The only problem with thermoregulation is, that its viability depends on whether the animals in question were endothermic or ectothermic (warm- or cold-blooded). And for pretty much all the sailed animals this is a heated (pun intended) debate.

(Airflow around an Edaphosaurus, Benett 1996; Can I just point out that this graph, as well as the chonky Spinosaurus were part of actual peer reviewed publications? I do chemistry irl and I‘m a bit jealous that in the papers I write I never get the chance to draw dorky looking synapsids)

Now that we‘ve discussed the reasonable well accepted explanations for sails, let‘s get into some more outlandish ones. Maybe Dimetrodon used its sail to „camouflage among reeds while [it] waited for prey, or as an actual boat-like sail to catch the wind while the animal was in the water“, as stated in multiple papers. I tried to hunt down the original source for this, but the idea comes from a Book by Romer and Price from 1940, and unfortunately I don‘t have access to it. Honestly, I would love to know if they had any actual reasoning for it or if they were just throwing ideas around, because the image of a Dimetrodon floating around on the surface of the water and getting pushed around by winds sounds ridiculous. Similarly, having a giant structure on your back, just so you can camouflage it to look like the background seems like a lot of unnecessary effort. Surely you could just not have the giant structure and it would have the same effect.

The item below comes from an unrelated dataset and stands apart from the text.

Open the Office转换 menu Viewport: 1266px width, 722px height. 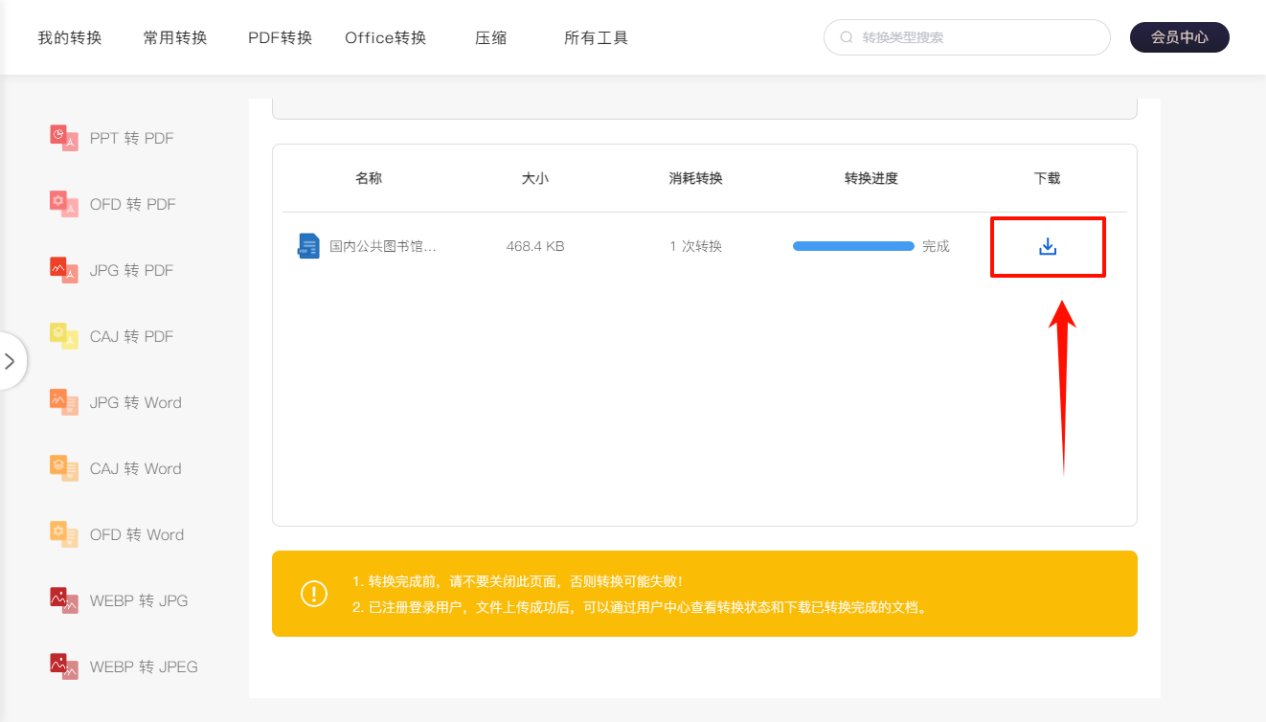click(385, 38)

For Spinosaurus, there is the idea that they might have used their sails to shade the water while hunting, like a heron bird. I had never heard that before, but I find it a bit strange. Wouldn‘t that mean, that they had to catch fish at a weird angle towards their side? Seems uncomfortable. Of course there are also many ideas that the sails might have helped with swimming or whatever, but I don‘t want to get into the Is-Spinosaurus-aquatic-debate. I‘m pretty sure most of the papers about it would be outdated anyways and the ones that aren‘t will be in approximately 20 minutes.

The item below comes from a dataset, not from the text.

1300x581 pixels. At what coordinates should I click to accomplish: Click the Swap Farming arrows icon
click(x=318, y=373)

For the sauropods, the “long-necks“, like Amargasaurus, even less is clear: It is even debated whether the spines on their necks formed sails or horns. If they had horns those might have been a defense structure or just for display. If they had sails - well, then it‘s the same questions as for all the other weirdos.

So yeah, overall, sailed animals were pretty weird, and there is still a lot to learn.

Also “sail“ doesn‘t sound like a word anymore.